Wed Dec 10 19:48:16 EET 2003

On Wed, 9 Dec 2003, Shaun McCance wrote:

> > Indexing documentation for its own purpose is a good idea too. We can
> > imagine at least three kinds of searches:
> >
> > Search for programs
> > Search in documentation
> > Search in user files.
> >
> > Of these, at least the first two should be considered in the same context.
>
> Indeed.  Let me repeat this point, because it's important:  The help
> system should not impose policy.  Having the ability to search all the
> documentation is probably more important and more useful than having a
> nicely-categorized listing of all the documentation.
>
> How indexing and searching is done is an implementation detail.  Right
> now I'm working on search capability for Yelp.  All I really need from
> the help system is a listing of the documents installed, though having
> more metadata is always better than less.

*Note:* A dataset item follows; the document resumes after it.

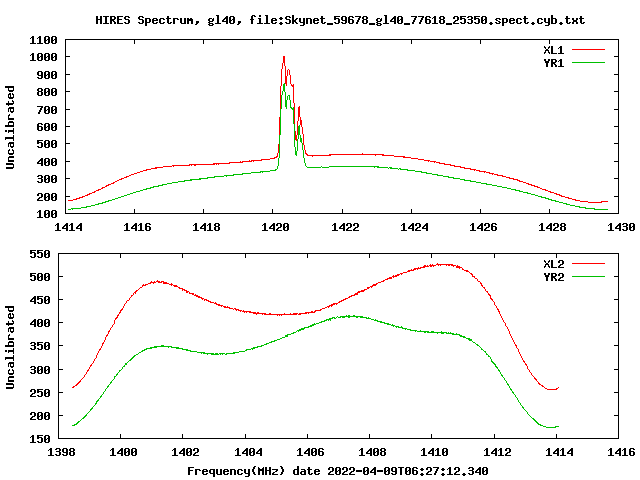Click the 1420 x-axis tick label in top plot

point(275,227)
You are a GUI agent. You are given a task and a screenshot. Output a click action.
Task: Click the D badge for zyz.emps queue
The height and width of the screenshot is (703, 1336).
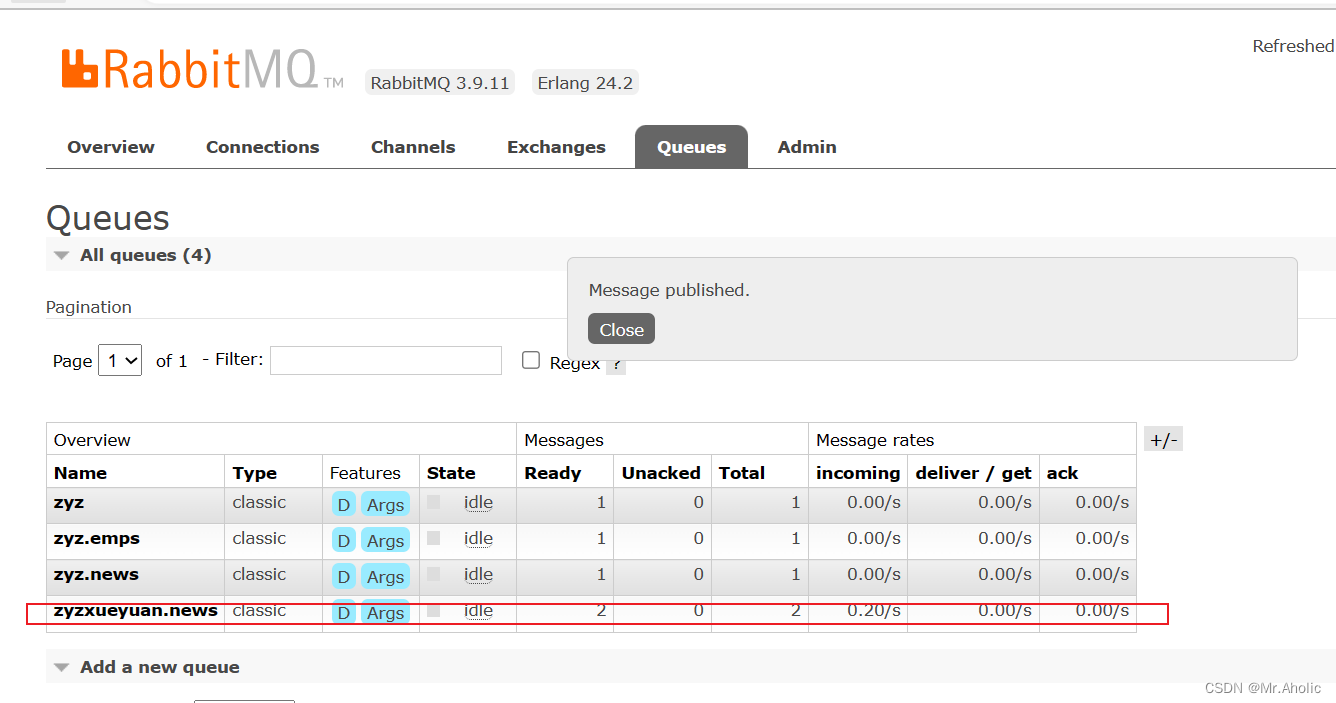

Agreed. The most important point of my post was not to suggest a certain
implementation for search or indexing. I just wanted to point out that I
think it is a good idea if the documentation metadata and the .desktop
files somehow are aware of each other. (This is something I also think you
mentioned) At least, I think that you from a .desktop should be able to
find the documentation metadata, and from there the
documentation. If this was possible, many nice options could be presented
for the user and documentation could be made available in many
interesting, yet-to-be-thought-of, places.

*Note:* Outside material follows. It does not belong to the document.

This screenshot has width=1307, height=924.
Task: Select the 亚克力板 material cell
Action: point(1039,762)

> Now, one could argue that documentation should ship a special file that
> lists the index terms and where they are located in the document.  And
> this could be useful.  It's done that way on MacOS X.  In GNOME, we work
> directly with DocBook.  A big advantage to this is that index terms are
> part of the format.  But I certainly don't oppose a standard index file
> that can be attached to HTML or other formats.  In fact, it could even
> be useful for DocBook, as a pre-generated index file will take less
> processing overhead.
>
> I view this as somewhat orthogonal to the original proposal, though it's
> certainly something to keep in mind.  To me, an index file is just some
> metadata that is attached to a copy of a document.  If we have a good
> file format for metadata, this sort of stuff can easily be worked in.
> This is why it's important for the system to be extensible.
>
> And a final point, which is a bit off-topic, but still worth saying:
> You mentioned that you got some pretty bad results, because documents
> didn't have good index terms.  Ultimately, the construction of good
> indexes is a job for humans.  Even in DocBook, although the physical
> index can be automatically generated, the index terms are still placed
> in the markup of the document by human editors.
>
> The creation of *good* indexes is a hard task.  Real publishing firms
> have employees whose sole task is to create and edit indexes.  There
> exist entire books written on the subject of creating effective indexes.

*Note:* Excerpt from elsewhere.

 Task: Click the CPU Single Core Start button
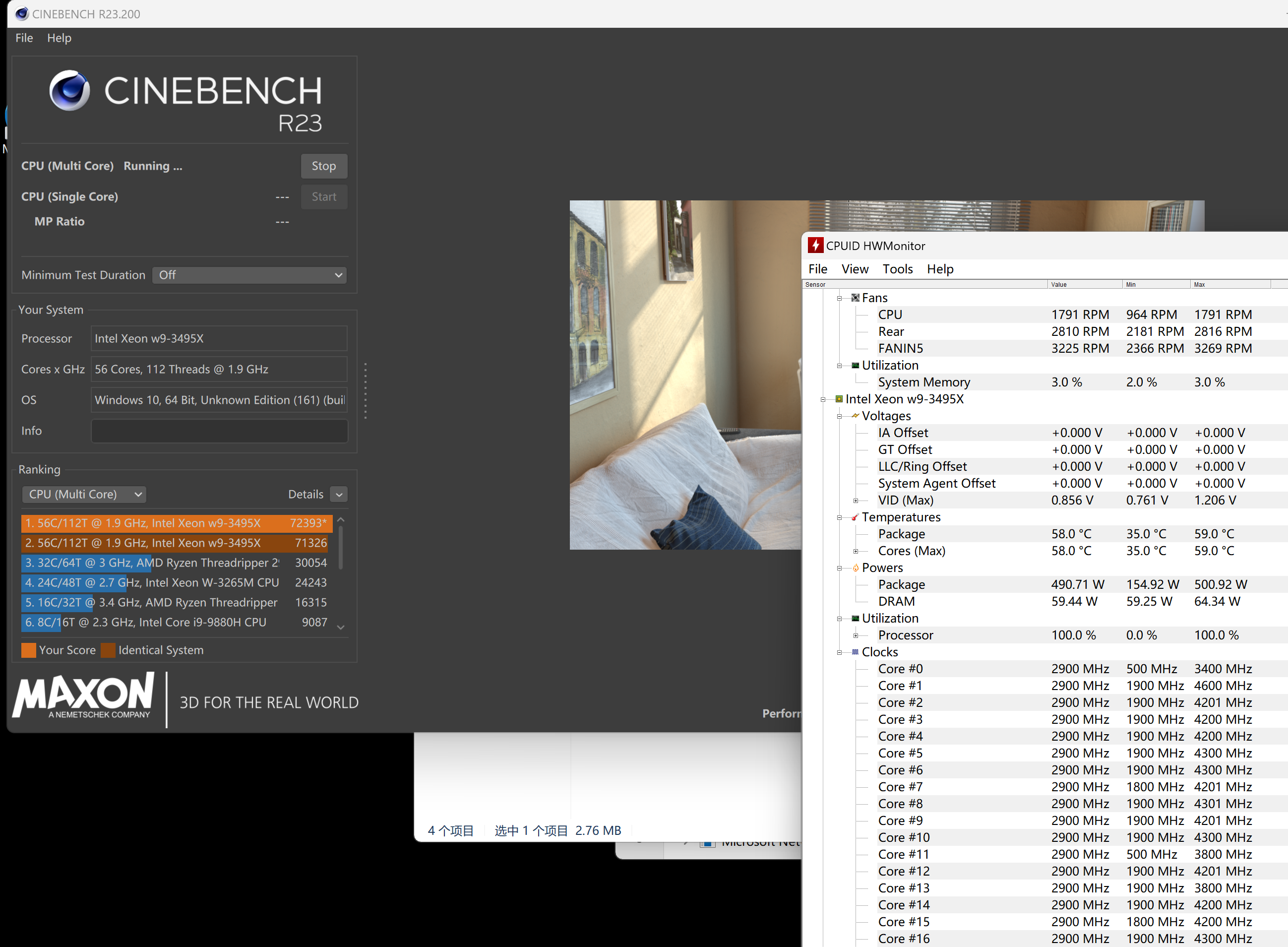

Perhaps (I am not sure) the indexes we are talking about are not really
the same thing. I was thinking about indexes, created by Lucene, by
inserting text and other data that was "crawled" by a .desktop-aware and
documentation-metadata-aware crawler. These indexes are fast to look up
and usually include all text (except stop words) that are put into them.
With Lucene, it is also possible to adjust the "score" on data that is
inserted in its index, so that data from a certain source can rank higher
than data from another. I would think text from an abstract could be
ranked higher than text from the body itself, since it probably has a
higher concentration of relevant words.

Of course, your points are still valid.

Take a look at Lucene, if you haven't already done that. It is a very
interesting open-source product. At least, I got many ideas after
learning more about what is possible to do with it.

Claes